Olhei para ele. Matteo estava olhando fixamente para a parede à frente, a expressão séria.
— Você não vai? — perguntei, e a pergunta saiu mais vulnerável do que eu pretendia.
Ele parou de mover a mão nas minhas costas por um segundo, como se eu tivesse cutucado uma ferida.
— Não.
A resposta foi simples, mas firme. Como um fato. Como uma promessa.
Respirei fundo, sentindo algo quente se apertar no meu peito.
— Você não tem obrigação de ficar.
— Eu sei, Stella.
Dessa vez, ele me olhou nos olhos, e eu vi algo nele que me fez engolir em seco. Não era pena. Não era dever. Era algo mais quente, mais complicado. Algo que eu não tinha coragem de nomear.

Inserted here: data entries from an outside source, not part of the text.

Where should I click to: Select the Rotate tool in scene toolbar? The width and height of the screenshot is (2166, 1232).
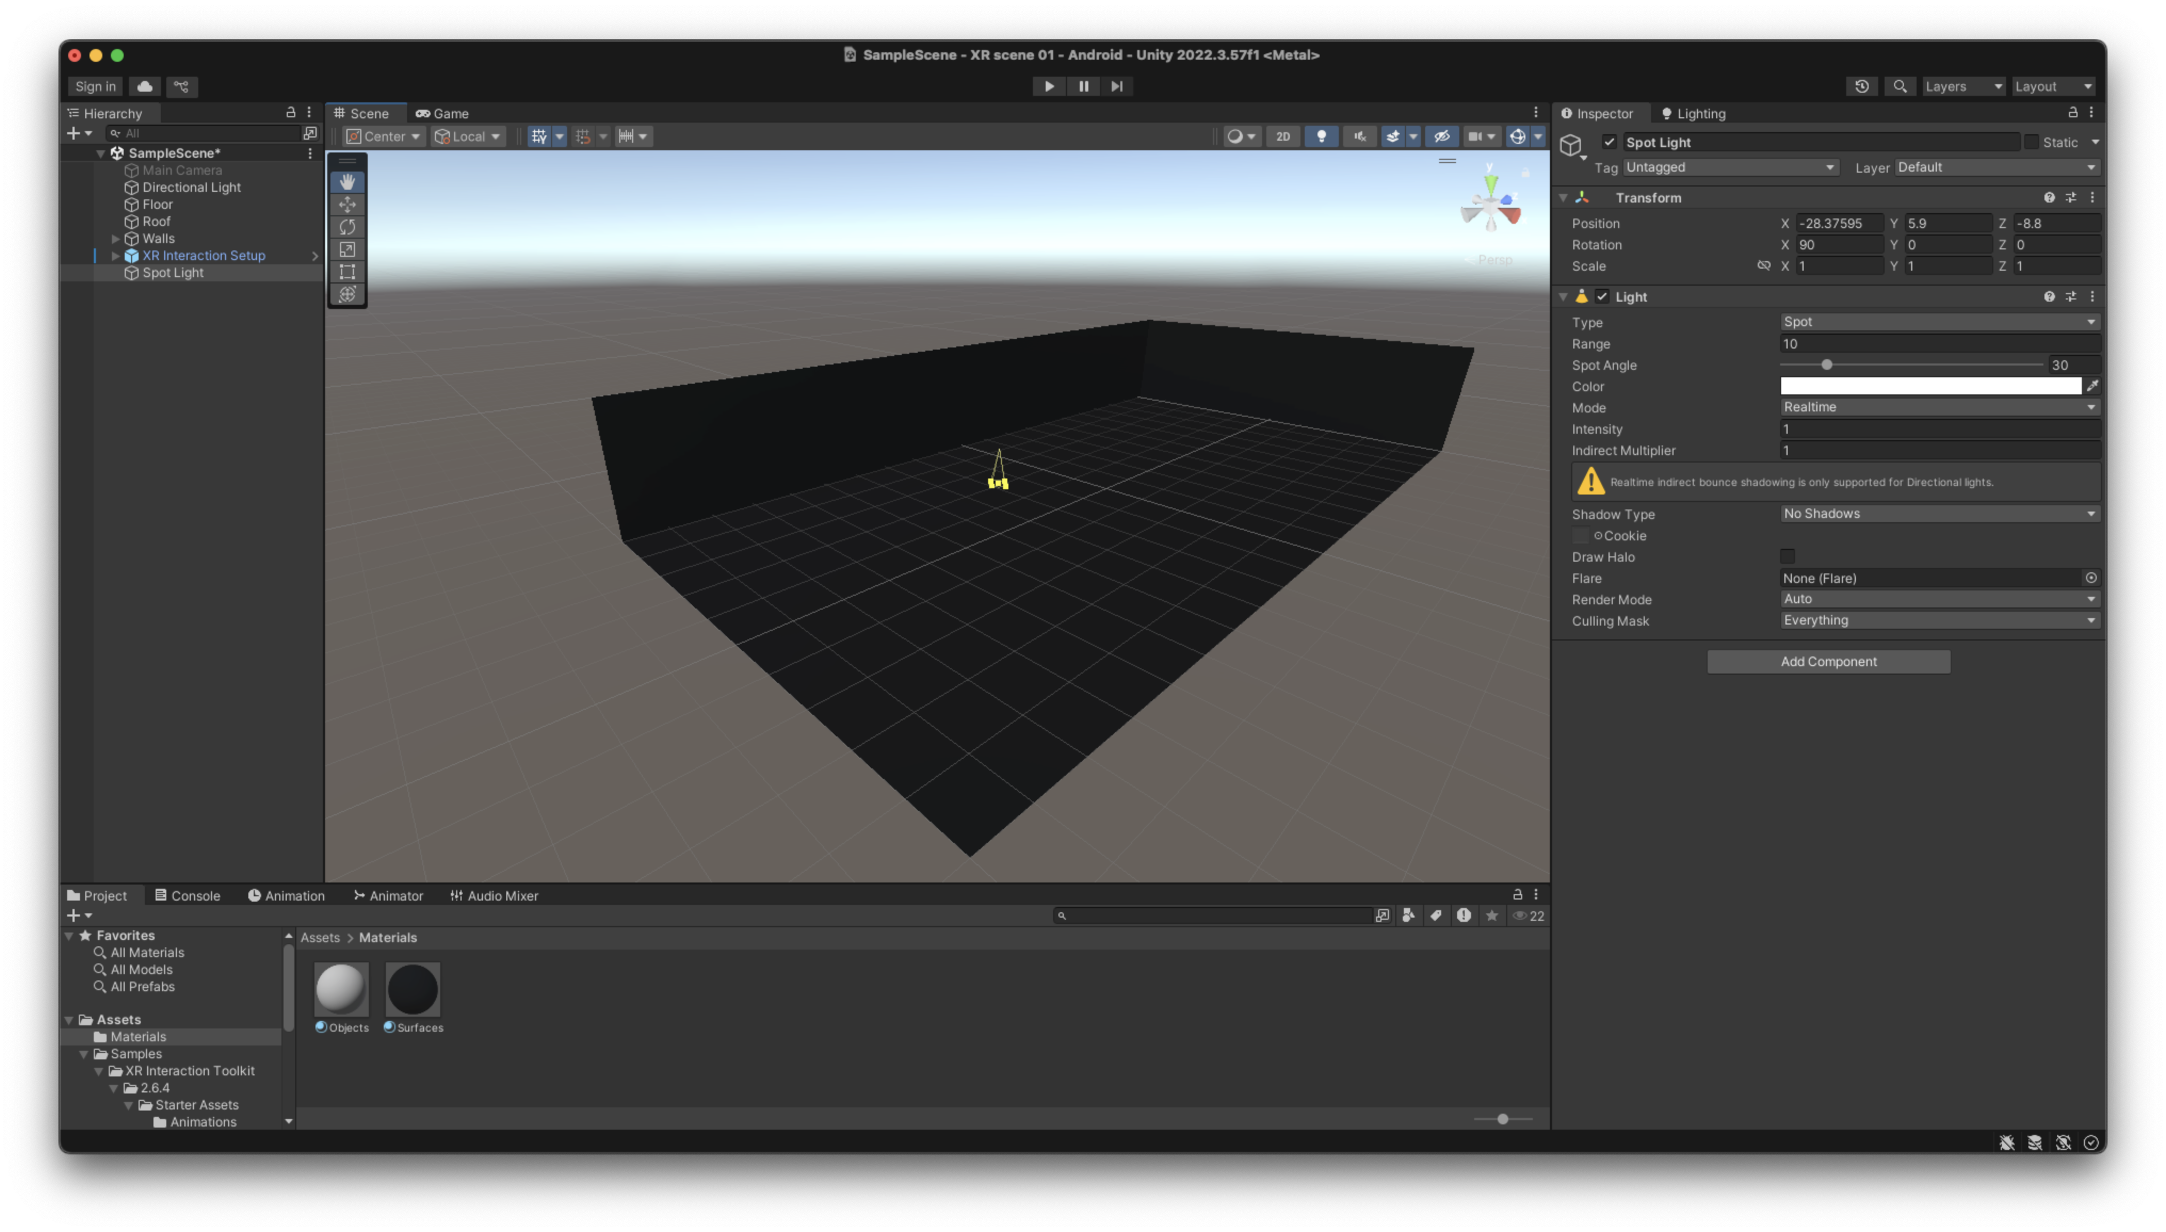[347, 227]
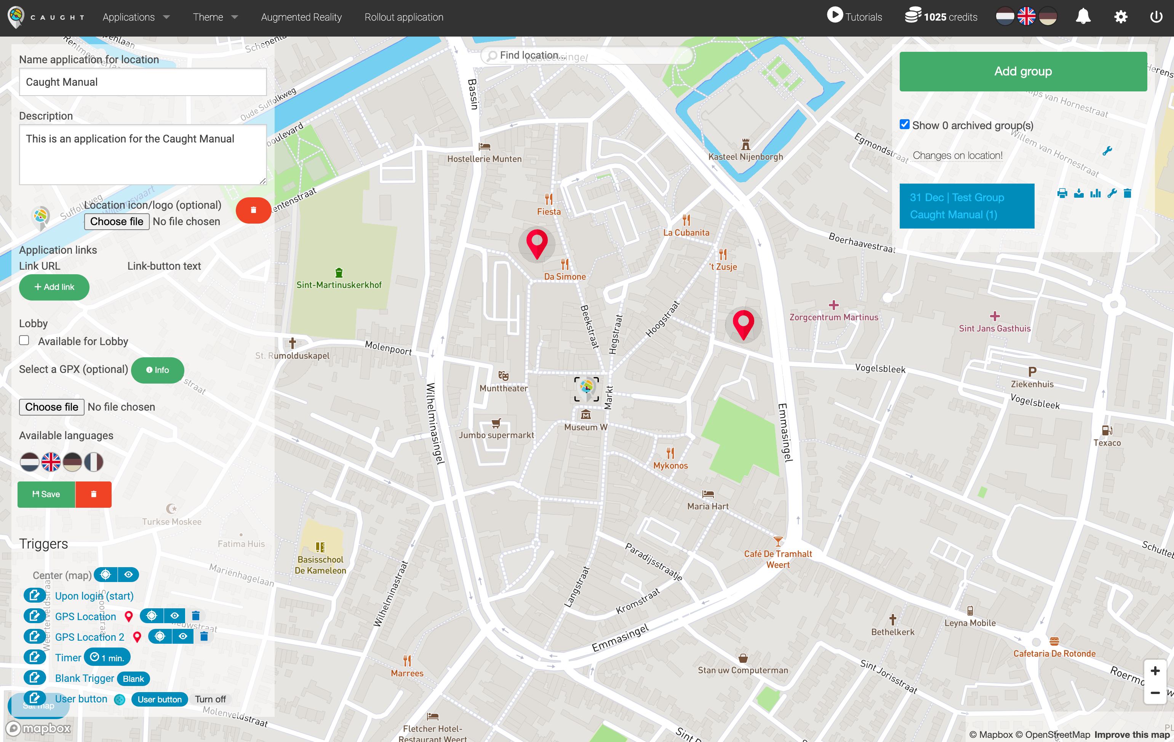
Task: Toggle visibility eye for GPS Location trigger
Action: (x=175, y=616)
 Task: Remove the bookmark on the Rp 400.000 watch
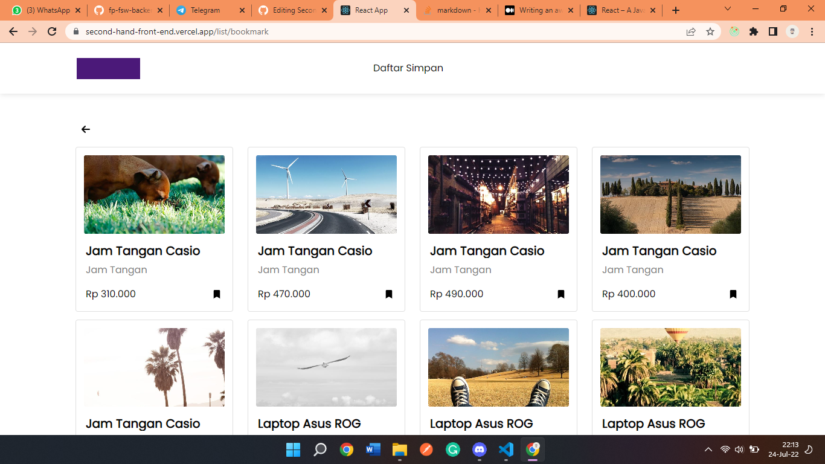733,294
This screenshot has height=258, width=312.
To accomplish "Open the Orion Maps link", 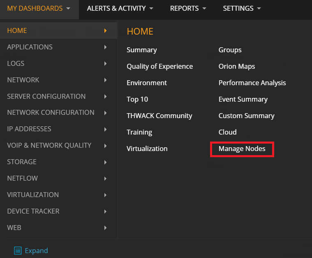I will pos(237,66).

— Então por que você fica? — a pergunta saiu baixinho, quase um sussurro.
Matteo suspirou, os dedos dele encontrando meu cabelo e afastando os fios suados do meu rosto.
— Porque eu quero.
Era uma resposta tão simples, mas ela ecoou dentro de mim como um trovão.
Ficamos em silêncio de novo, mas agora o ar entre nós parecia diferente. Mais carregado. Mais perigoso.
— Você já pensou em nomes? — ele perguntou de repente, mudando de assunto com uma leveza forçada.
— Alguns. Nada certo ainda.
— Me conta.
Virei o corpo lentamente, sentando-me de lado no chão para encará-lo melhor. Ele ainda estava perto, tão perto que eu podia sentir o calor dele.
— Se for menina… talvez Alice.
— Alice — ele repetiu, testando o nome na boca. — Gosto.
— E você? Tem algum nome em mente?
Ele sorriu, um canto da boca subindo.
— Se for menino, acho que Lorenzo.
— Lorenzo — eu ri, fraco. — Parece nome de velho.
— É o nome do meu avô.
— Ah.
— Ele era teimoso pra c*****o. Igual a você.
Eu dei uma risada baixa, sentindo um pouco do m*l-estar se dissipar.
— Então tá combinado. Se for menino, Lorenzo. Se for menina, Alice.
— Combinado.
Ele disse isso como se fosse um acordo sério, como se fosse dele também.
E, Deus, como aquilo doeu de um jeito bom.
— Você já imaginou? — perguntei, sem pensar. — Como vai ser?
Matteo olhou para mim, os olhos escuros e impossíveis de ler.
— Todo dia.
A resposta me pegou de surpresa. Eu esperava um "não", ou um "às vezes". Mas todo dia?
— E como você imagina? — perguntei, mais por curiosidade do que por qualquer outra coisa.
Ele fez uma pausa, os dedos dele agora desenhando círculos leves no meu ombro.
— Imagino você cansada, mas feliz. Imagino o bebê chorando no meio da noite e a gente revezando. Imagino… — ele parou, como se tivesse dito demais.
— Imagina o quê?
— Imagino que eu vou me apaixonar por ele. Ou por ela. Na hora.
Eu não sabia o que dizer. Meu peito apertou, e de repente, percebi que estava segurando a respiração.
— Você não precisa fazer isso — eu disse, a voz quase falhando.
— Fazer o quê?
— Se envolver. Se… se apaixonar.
Ele olhou para mim como se eu tivesse dito algo absurdo.
— Stella, eu já estou envolvido.
E então, sem aviso, ele esticou o braço e pegou uma toalha limpa do rack, molhando-a com água morna. Antes que eu pudesse reagir, ele estava passando-a gentilmente no meu rosto, limpando o suor e as lágrimas secas.
Eu deixei.
Deixei ele cuidar de mim. Deixei suas mãos, tão grandes e tão cuidadosas, tirarem um pouco do meu cansaço.
— Melhor? — ele perguntou, baixinho.
Eu acenei com a cabeça, sem confiar na minha voz.
— Vamos? O chão tá gelado.
Ele se levantou e estendeu a mão para mim. Eu a peguei.
E naquela madrugada silenciosa, com o mundo ainda dormindo lá fora, Matteo me levou de volta para a cama. E, mesmo sabendo que não devia, eu deixei.